It was just a couple months ago that we published a scathing editorial on the failure of the Merchant Cash Advance (MCA) industry to reach mainstream acceptance. (See: The Colossal Marketing Failure of the Merchant Cash Advance Product – June 28th, 2011). Most of our readers acknowledged the shortcomings but were at a loss for suggestions to overcome them. ISO&Agent Magazine quickly added their two cents by claiming that MCA was waiting for its big moment (See: Cash Advances: Negotiating a Maturing Market – July 26th, 2011) but completely missed the mark when they identified cost as the obstacle holding it back. It’s not cost, it’s communication.

How often is MCA cited in mainstream news publications? Wall Street Journal? New York Times?
-direct quote from our piece on June 28th

Today we can say that Merchant Cash Advance got its mention in the Wall Street Journal. :::Applause::: Though it’s only in their blog section, most people today get their news online anyway. The article features AdvanceMe, the largest and oldest player of the bunch. So how does the glorification of one company carry over to the industry as a whole? There were a bunch of good messages in there that describe the product itself: The article title implies it’s becoming more popular: “Cash-Advance Demand Rising” A description of how it works: “Merchant cash advances, which first appeared about a decade ago, provide capital in exchange for a share of future debit or credit-card sales. As such, they tend to be used by retailers, restaurants and other small businesses where a large number of customers pay with cards.”The common uses for it: “Business owners use the cash to buy new equipment, restock inventory or pay off debt” Yes, Yes, and Yes. Good for AdvanceMe and good for the MCA industry but this is only the beginning.

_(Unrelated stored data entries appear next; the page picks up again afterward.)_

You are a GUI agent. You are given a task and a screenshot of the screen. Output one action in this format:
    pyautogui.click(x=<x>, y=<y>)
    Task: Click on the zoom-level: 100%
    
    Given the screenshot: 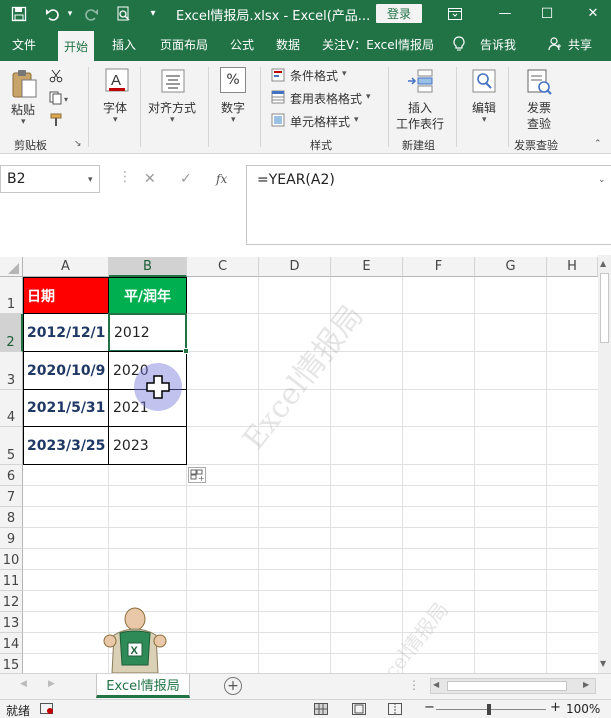 What is the action you would take?
    pyautogui.click(x=583, y=709)
    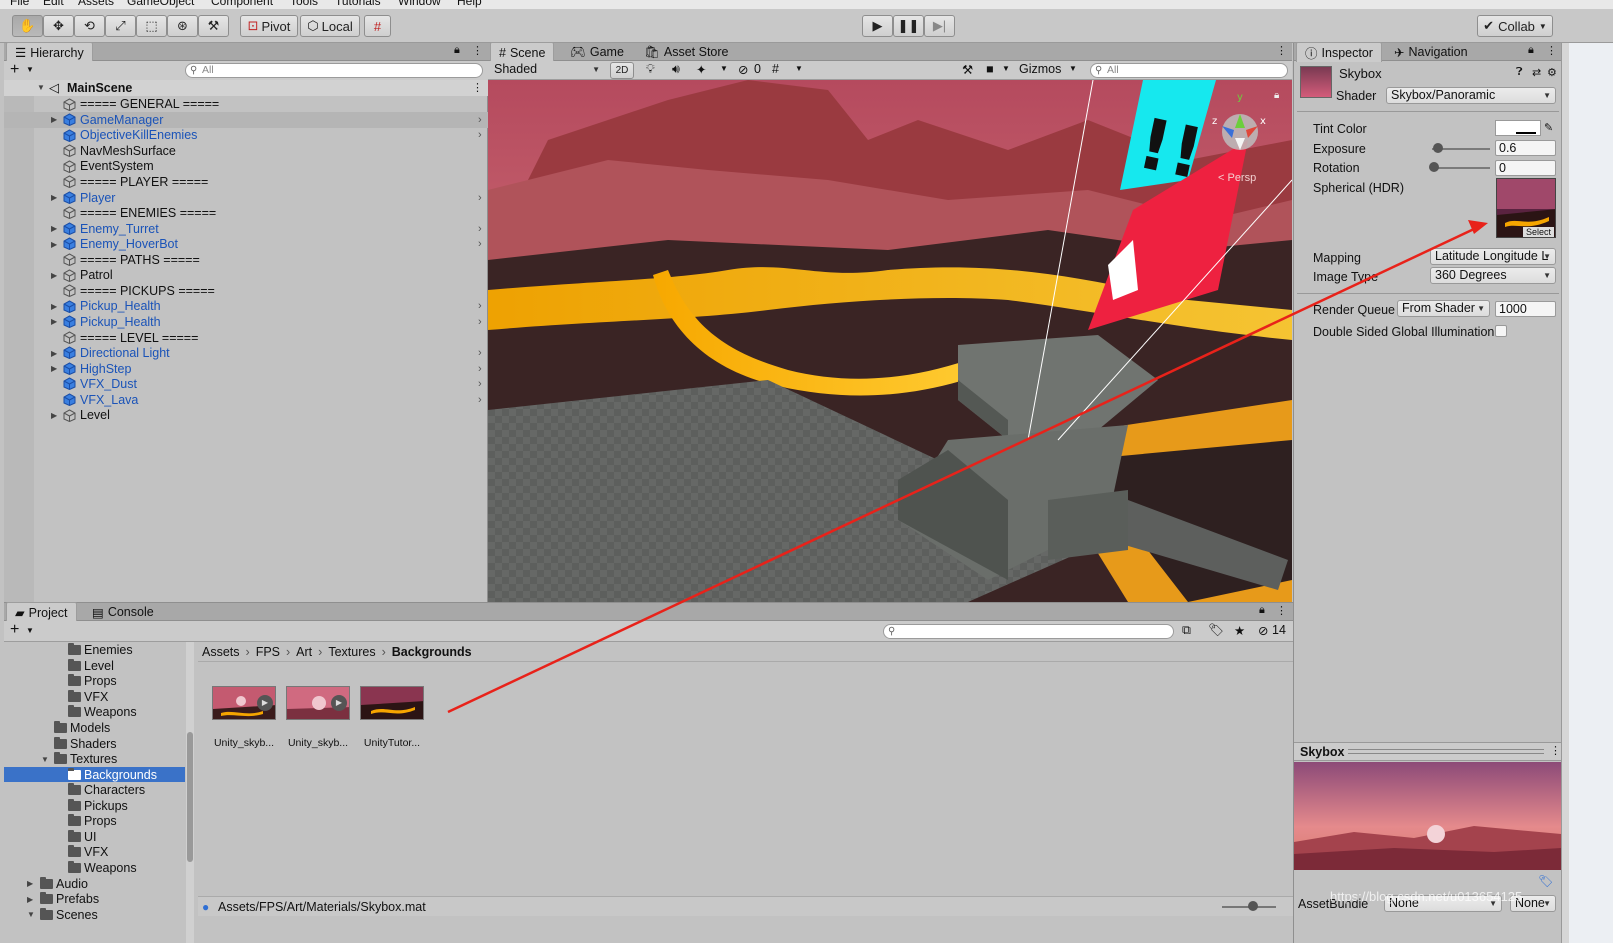 This screenshot has height=943, width=1613. I want to click on exposure-slider-thumb, so click(1438, 148).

Every business owner should be aware of MCA, not just the ones that read the Journal today. It is Un-American (Yeah, that’s right) to withhold information from business owners that may enable them to capitalize on opportunities. With no bank loans available, most projects in this country are on hold. It’s simply not fair. We badly want to take the credit for today’s Journal mention, especially since we delivered our two previous articles on this topic to their editors in July. But the real hero here is AdvanceMe. Their press release the day before clearly caught the attention of the mainstream media. Great job guys. And we’d be remiss if we didn’t point out they forecasted an increase in funding by $1 billion in the next 2 years. That’s about equal to the industry’s entire volume combined. Is Merchant Cash Advance about to hit its growth spurt? AdvanceMe seems to think so. If they’re about to have their ‘moment‘, they’ll likely pull everyone else along with them.